As you walk up the side of the tumbling Lyd you visit an evocative memorial to a soldier killed in the First World War, lovingly maintained and visited by the local parishioners of nearby Lydford every Remembrance Day. The views up to the line of tors high above the Lyd to the east are wonderful, with the Widgery Cross standing out against the skyline at the top of Brae Tor.

As you make your way up the side of the Lyd there is an enormous mound of a hill, a very different shape to the usual tors and plains of Dartmoor. It is that of Great Nodden (properly spelled Noddon), part of the metamorphic aureole of slate and softer rocks that surrounds the granite plateau of Dartmoor. Nowhere on Dartmoor is this difference between the granite and the metamorphic rock more clearly visible.

Under the huge mass of Great Nodden is one of the largest areas of medieval tin-streaming on Dartmoor, worked many centuries ago. The evidence of tin-streaming is all around you and this walk takes you right through the middle of the area and also offers you the chance to explore locating old miners' caches (see additional information), where tools and liquor were hidden as well as offering a degree of protection for miners in sudden bad weather. Onwards you go, fording the Lyd, up to the line of a horse-drawn tramway and later steam locomotive track leading up to the moors high above you. Here there were peat works and other enterprises. Although disused now for decades, the path of the lines are clearly visible. The views from the track all round are wonderful.

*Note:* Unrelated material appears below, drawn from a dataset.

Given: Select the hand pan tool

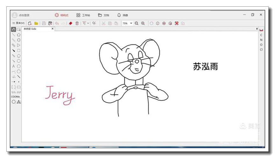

The return takes you right over the top of Great Nodden and its cairns at the top. As you descend steeply, the old tracks and tramways are clearly visible as is the Lyd below you. This relatively easy walk ends with a stroll across rights of ways through fields and finally back across High Down to your car parks.

Although generally an easy walk, moderate in places, after heavy rain crossing the Lyd the second time via a ford at the far end of the tin-streaming area could prove difficult and you may have to detour further up the river for a point to cross.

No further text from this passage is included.